DATA SECTION: Begin

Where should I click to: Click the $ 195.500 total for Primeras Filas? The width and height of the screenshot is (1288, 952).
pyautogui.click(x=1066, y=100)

DATA SECTION: End
DATA SECTION: Begin

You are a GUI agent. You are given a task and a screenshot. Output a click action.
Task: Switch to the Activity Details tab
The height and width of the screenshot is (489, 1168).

DATA SECTION: End

- [WORK INSTRUCTION] Send back exactly the lines of the listing above starting at the one with "You are a GUI" and ending at the one with "The height and", inclusive, and no others.

- [ANSWER TO THE EXERCISE]
You are a GUI agent. You are given a task and a screenshot. Output a click action.
Task: Switch to the Activity Details tab
The height and width of the screenshot is (489, 1168).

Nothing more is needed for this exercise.